■ **YOUR OBJECTIVE**: Identify all lines in the data containing the string "point". Copy them out.

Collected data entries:
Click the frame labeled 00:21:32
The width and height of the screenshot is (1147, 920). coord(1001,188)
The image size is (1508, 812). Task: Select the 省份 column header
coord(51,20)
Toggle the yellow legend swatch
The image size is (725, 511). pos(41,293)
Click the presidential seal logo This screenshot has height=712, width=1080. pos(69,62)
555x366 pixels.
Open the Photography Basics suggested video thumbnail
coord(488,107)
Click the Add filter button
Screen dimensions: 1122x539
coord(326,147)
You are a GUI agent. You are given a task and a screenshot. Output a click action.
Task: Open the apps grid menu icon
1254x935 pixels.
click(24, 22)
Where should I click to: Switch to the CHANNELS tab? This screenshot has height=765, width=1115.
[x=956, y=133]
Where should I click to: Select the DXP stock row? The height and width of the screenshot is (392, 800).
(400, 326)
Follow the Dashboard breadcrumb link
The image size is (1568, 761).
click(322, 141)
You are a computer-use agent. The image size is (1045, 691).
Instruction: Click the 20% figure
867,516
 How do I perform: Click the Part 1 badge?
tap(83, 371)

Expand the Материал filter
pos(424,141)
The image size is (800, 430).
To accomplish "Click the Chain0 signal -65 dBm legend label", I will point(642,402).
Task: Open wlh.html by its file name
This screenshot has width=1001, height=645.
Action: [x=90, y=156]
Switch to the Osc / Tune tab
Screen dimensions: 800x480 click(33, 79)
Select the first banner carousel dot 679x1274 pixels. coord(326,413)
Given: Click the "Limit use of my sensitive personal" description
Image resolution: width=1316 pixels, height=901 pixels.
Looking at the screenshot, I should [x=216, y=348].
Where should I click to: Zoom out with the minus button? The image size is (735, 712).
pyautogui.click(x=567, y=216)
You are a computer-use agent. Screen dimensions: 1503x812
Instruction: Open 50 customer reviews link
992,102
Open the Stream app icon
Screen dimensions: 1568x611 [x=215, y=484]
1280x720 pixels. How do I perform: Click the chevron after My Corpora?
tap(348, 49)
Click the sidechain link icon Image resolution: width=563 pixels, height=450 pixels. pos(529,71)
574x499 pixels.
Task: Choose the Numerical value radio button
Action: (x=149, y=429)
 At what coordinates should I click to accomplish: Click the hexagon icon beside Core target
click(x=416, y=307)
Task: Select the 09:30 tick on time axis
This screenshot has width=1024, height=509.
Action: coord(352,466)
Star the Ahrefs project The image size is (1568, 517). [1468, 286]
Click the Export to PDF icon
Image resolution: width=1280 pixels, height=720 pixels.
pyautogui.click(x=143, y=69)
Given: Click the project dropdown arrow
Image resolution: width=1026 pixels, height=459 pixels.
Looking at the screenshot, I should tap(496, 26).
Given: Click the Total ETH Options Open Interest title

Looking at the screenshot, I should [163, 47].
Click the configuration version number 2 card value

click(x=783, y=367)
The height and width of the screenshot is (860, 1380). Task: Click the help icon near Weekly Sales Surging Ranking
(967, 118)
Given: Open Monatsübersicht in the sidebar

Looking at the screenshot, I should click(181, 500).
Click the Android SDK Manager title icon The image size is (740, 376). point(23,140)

■ **FINISHED EXERCISE**:
To accomplish "Click the Chain0 signal -65 dBm legend label", I will point(642,402).
Click the Android SDK Manager title icon The image size is (740, 376). point(23,140)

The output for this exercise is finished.